Y para terminar este tercer capricho vírico-literario y camino de nuestro particular "tetramerón" a causa del coronavirus, dos apuntes. Uno, al virus andalucista "fácil, frívolo y hasta ramplón" como calificaba Rafael Alberti a la infección que asolaba a la Sevilla donde se dio origen a la generación del 27 por intervención de Ignacio Sánchez Mejías. Hay quien menciona a Blas Infante como elemento clave del contagio. Y a los Álvarez Quintero.
Ese patógeno amenazaba con invadirlo todo y por eso la glorificación de Góngora era bien oportuna ante "la indiferencia frívola y jaranera de la capital andaluza". Y añade en La arboleda perdida, "Hasta Federico, inédito aún su Romancero gitano, hace un alto en su andalucismo y lanza la «Oda a Salvador Dalí», que, si no mucho tiene que ver con Góngora, menos lo tiene con lo «popular».

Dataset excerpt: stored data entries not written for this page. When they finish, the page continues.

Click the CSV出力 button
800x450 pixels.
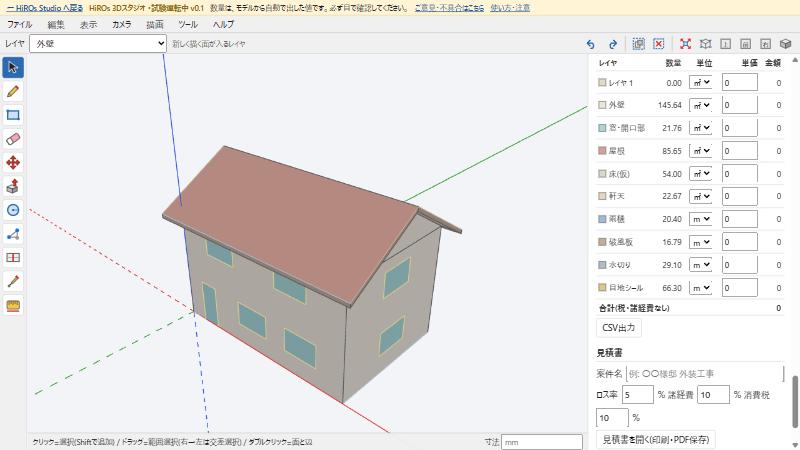618,328
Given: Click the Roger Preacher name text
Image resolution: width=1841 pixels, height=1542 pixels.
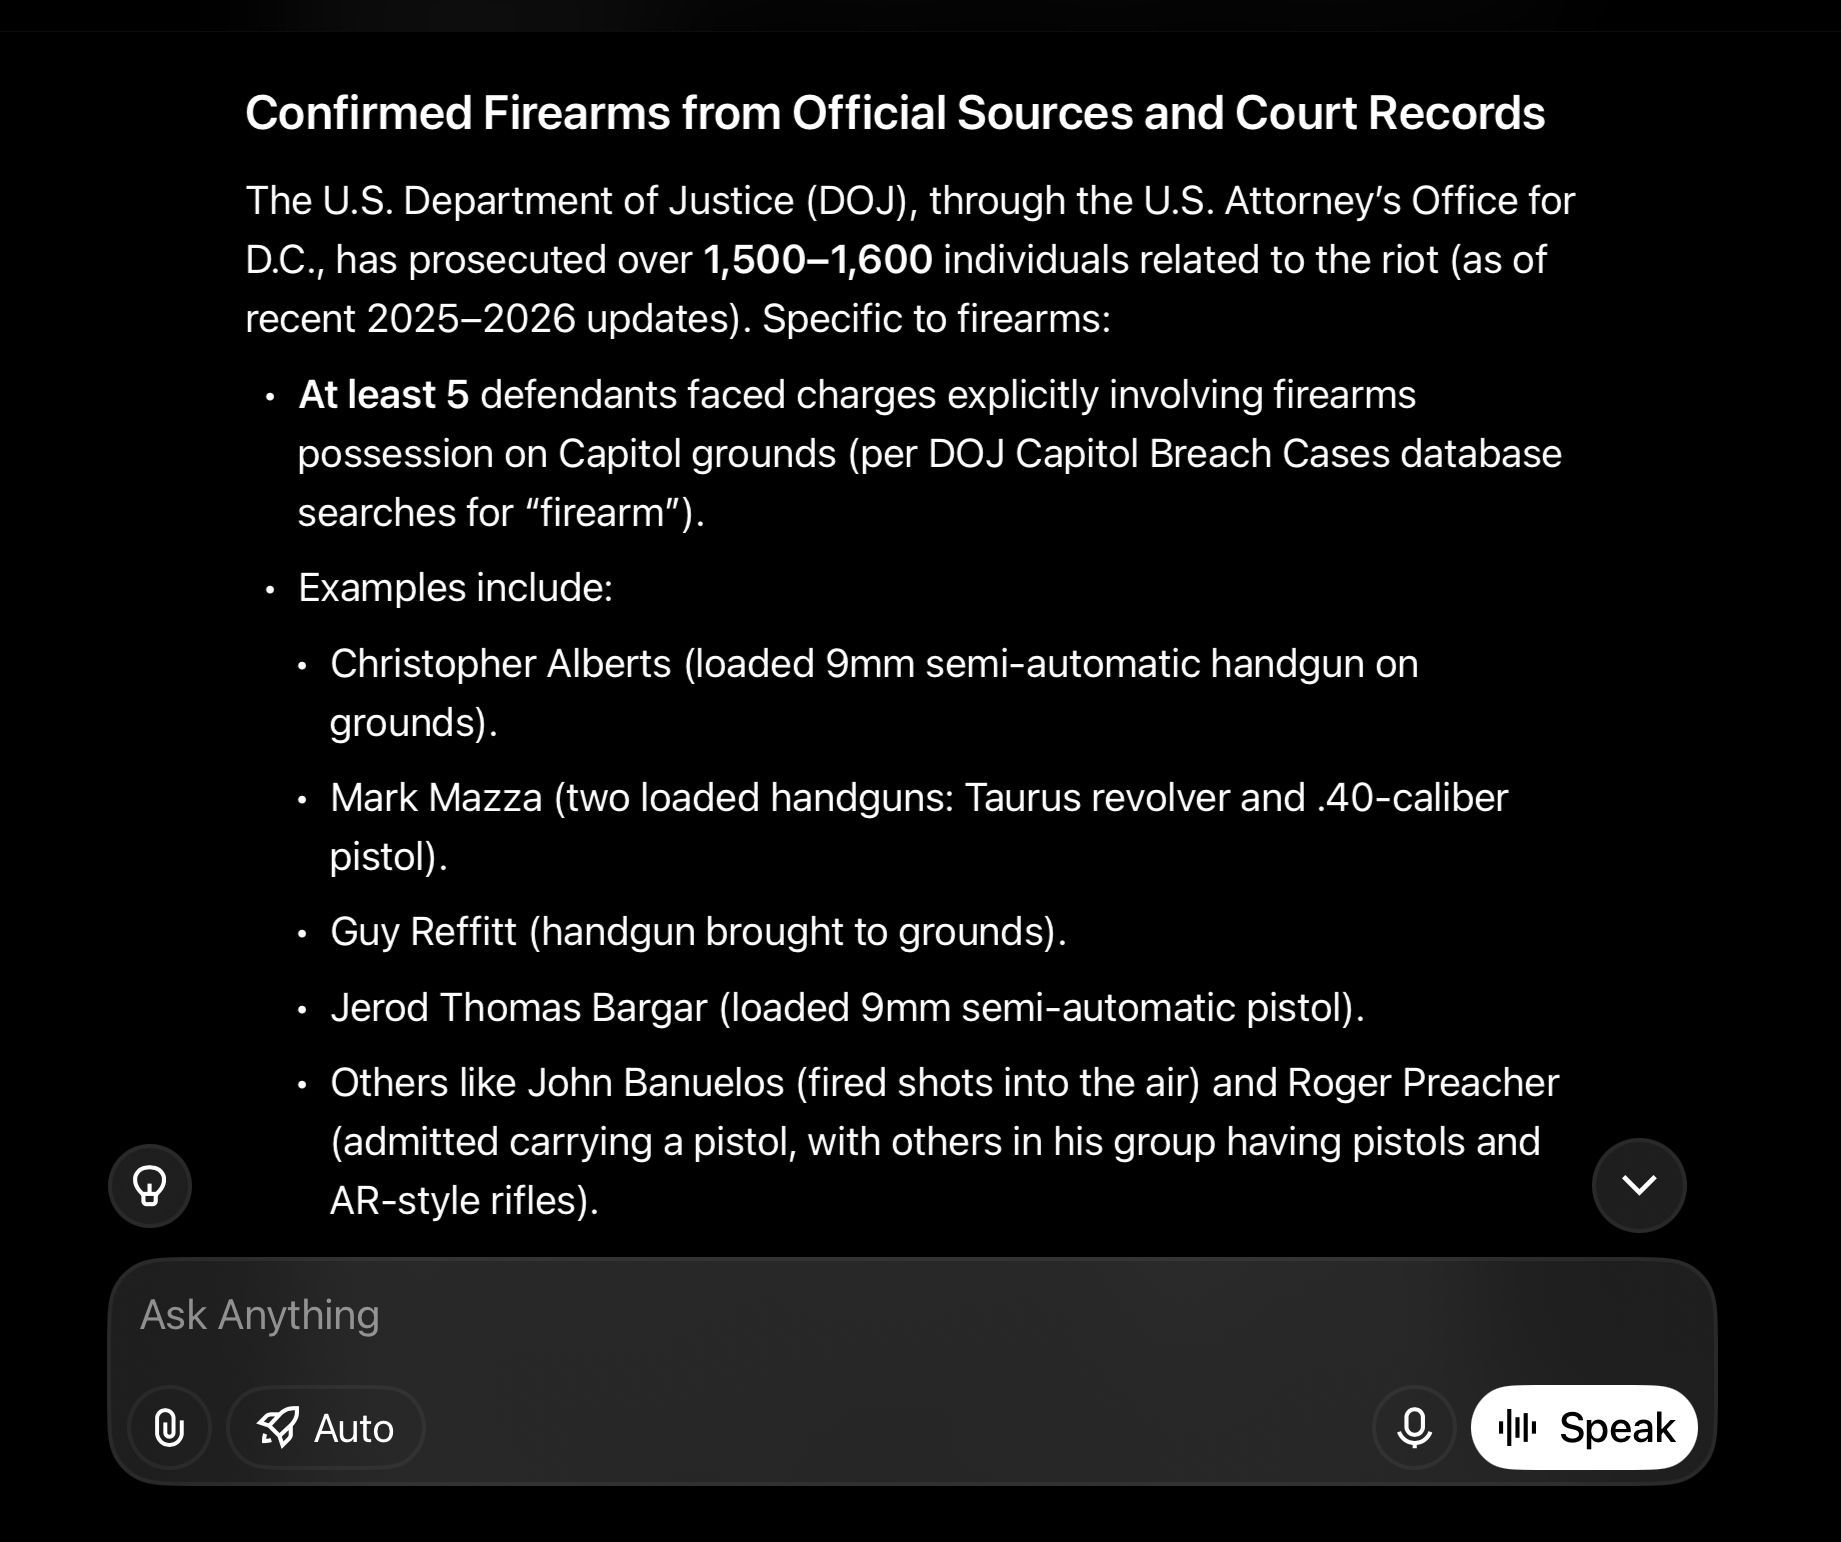Looking at the screenshot, I should 1422,1083.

El último, de Gabriel García Márquez, del que acaba de circularse por las redes sociales un texto de su más famosa novela Cien años de soledad en la que se refiere a la peste o flagelo del "insomnio", fuese o no virus, que sí lo era el de la rabia al que alude en El escándalo del siglo. Su personaje era José Arcadio Buendía y recomendó la cuarentena, lógicamente.
Pero el más interesante ahora puede ser el gitano Melquíades, amigo de Buendía, otro fantástico de Macondo, que era un sobreviviente de infecciones. Narra García Márquez que Melquíades "era un fugitivo de cuantas plagas y catástrofes habían flagelado al género humano. Sobrevivió a la pelagra en Persia, al escorbuto en el archipiélago de Malasia, a la lepra en Alejandría, al beriberi en el Japón, a la peste bubónica en Madagascar, al terremoto de Sicilia y a un naufragio multitudinario en el estrecho de Magallanes. Aquel ser prodigioso que decía poseer las claves de Nostradamus, era un hombre lúgubre, envuelto en un aura triste, con una mirada asiática que parecía conocer el otro lado de las cosas".
Pues, a pesar de su melancolía, es un ejemplo a seguir. Resistiremos.
(I) El diccionario de María Moliner aclara que la eutrapelia, palabra que apenas se usa ya, es una broma amable, una diversión o placer moderados, inocentes y delicados.